On a landscape trip to Arizona a few years ago, my goals was to come back with a great nightscape image. What I envisioned was something with great foreground elements, star trails and enough lighting to make the entire scene incredibly dynamic. Once in Arizona, we did the obvious shooting early in the mornings and late in the evenings. The remainder of the time during the days was spent scouting for new spots, including where my night setup would be. I had already researched the phase of the moon and the times that would work best for my shot. What we didn’t plan on was the perfect composition being five minutes from town which meant I had to apply a slightly different technique. Instead of capturing the stars as points of light (like the image below) the goal was to capture star trails which takes more time both planning and in the field.
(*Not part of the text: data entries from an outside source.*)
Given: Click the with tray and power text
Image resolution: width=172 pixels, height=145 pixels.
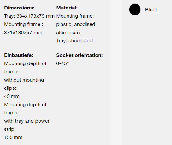Looking at the screenshot, I should click(x=27, y=121).
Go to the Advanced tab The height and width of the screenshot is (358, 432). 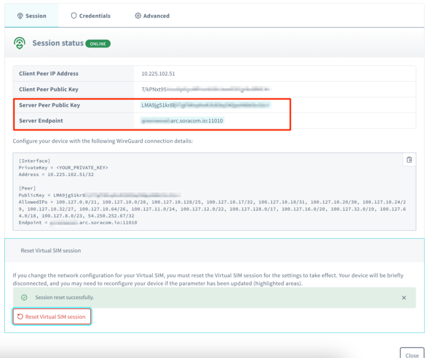coord(152,16)
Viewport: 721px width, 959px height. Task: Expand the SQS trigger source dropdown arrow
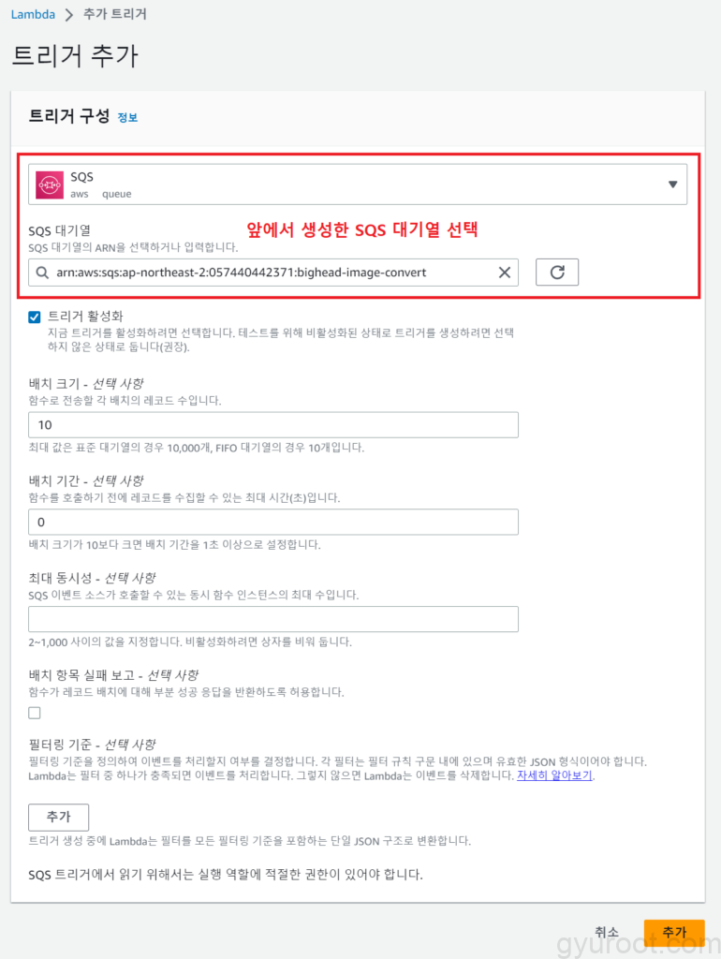(x=672, y=184)
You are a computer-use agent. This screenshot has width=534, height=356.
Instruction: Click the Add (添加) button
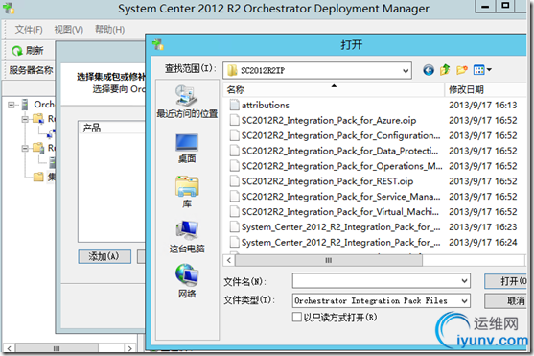tap(104, 256)
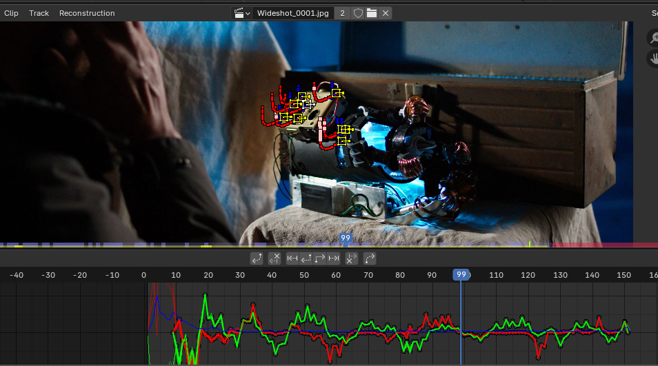Open the Clip menu
The width and height of the screenshot is (658, 366).
[11, 13]
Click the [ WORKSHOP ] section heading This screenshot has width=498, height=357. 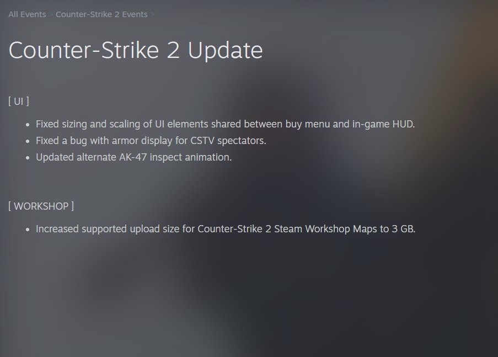(41, 206)
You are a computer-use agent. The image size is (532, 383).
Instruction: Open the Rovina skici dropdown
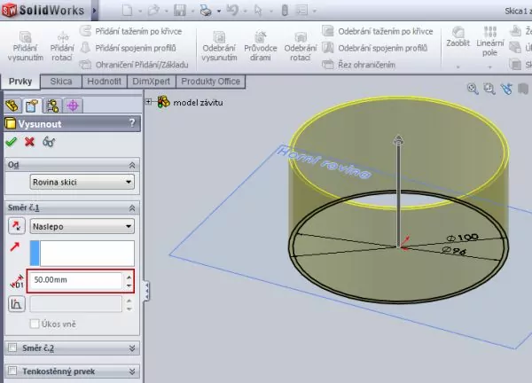click(x=82, y=182)
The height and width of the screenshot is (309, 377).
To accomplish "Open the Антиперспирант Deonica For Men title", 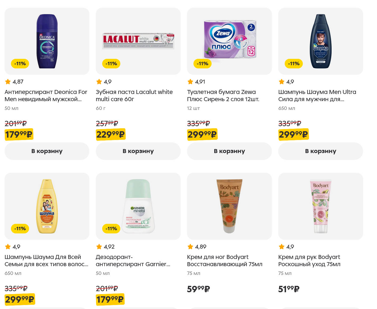I will pos(46,96).
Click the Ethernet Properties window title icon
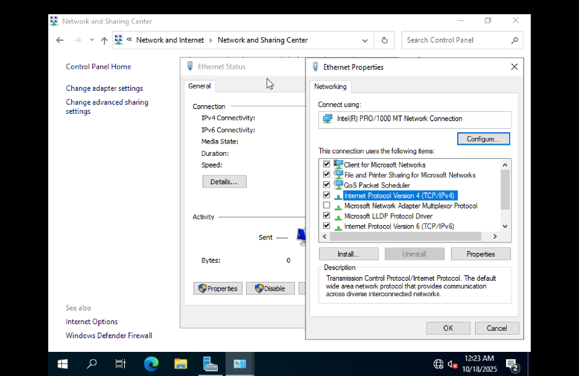The image size is (579, 376). (x=315, y=67)
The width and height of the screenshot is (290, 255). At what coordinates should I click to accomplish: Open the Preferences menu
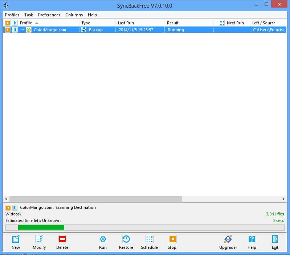click(x=49, y=15)
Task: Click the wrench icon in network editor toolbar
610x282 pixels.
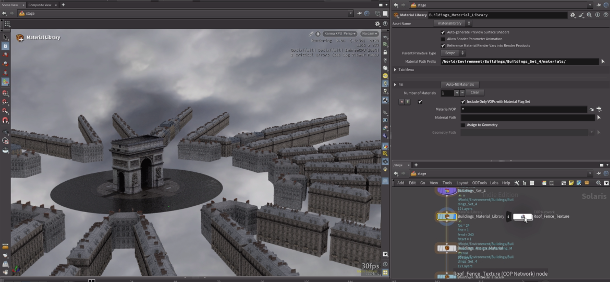Action: pos(517,183)
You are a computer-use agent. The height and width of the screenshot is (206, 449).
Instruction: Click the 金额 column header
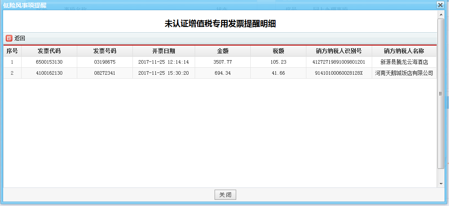click(x=223, y=51)
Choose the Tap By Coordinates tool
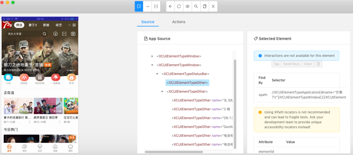The height and width of the screenshot is (155, 353). [156, 6]
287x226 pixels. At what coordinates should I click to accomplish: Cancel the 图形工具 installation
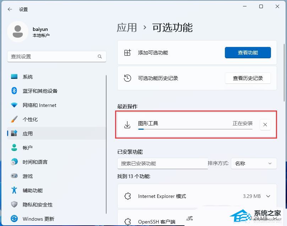(x=265, y=124)
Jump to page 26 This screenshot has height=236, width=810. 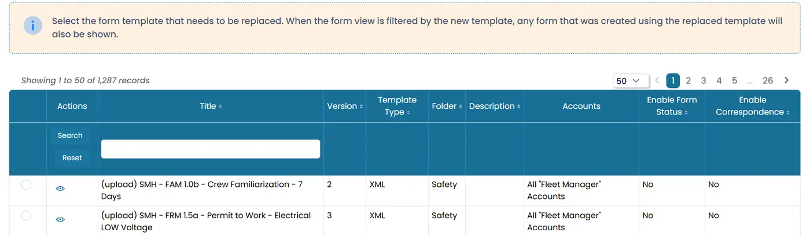pyautogui.click(x=768, y=80)
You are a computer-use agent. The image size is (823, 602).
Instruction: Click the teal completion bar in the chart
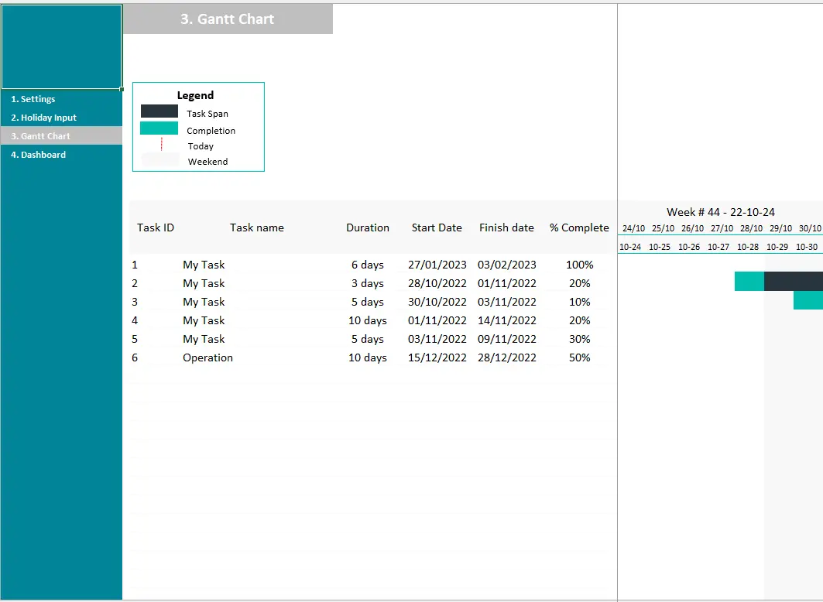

I set up my rig based on composition and about 40 minutes after sundown the process began. While some photographers out there might envision one very long exposure, I approached it a bit differently, mostly because of the amount of light pollution from town. I took the first image, 40 minutes after sundown. To our eyes, it was almost dark but to the camera, there was still a lot of light to be exposed. This particular image is what illuminated the mountain ridges in the foreground. I then left my rig alone for around 2 hours, waiting for the moon to set and the night sky to get as dark as possible.
This is when multiple 30 second exposures by way of intervalometer began which lasted 90 minutes. This highly capable remote can be custom programmed with the exposure of your choice and then set to trigger the camera repetitively while the photographer can retreat to comfort waiting for the set number of triggered exposures to complete. This solves the light pollution problem because the camera’s shutter is only open for a matter of seconds during each exposure and then this group of shorter exposures are combined/stacked in post to create a seamless image where the stars become trails. The length of trail is determined by the overall number of images you stack together.
I left our spot with 181 images and used a subset of those images the single final image which you see above. As some may see, some images require a lot more time than others but having the tools in your tool belt to be flexible and creative help salvage great images out of less than idea situations. Being ready with good planning is key.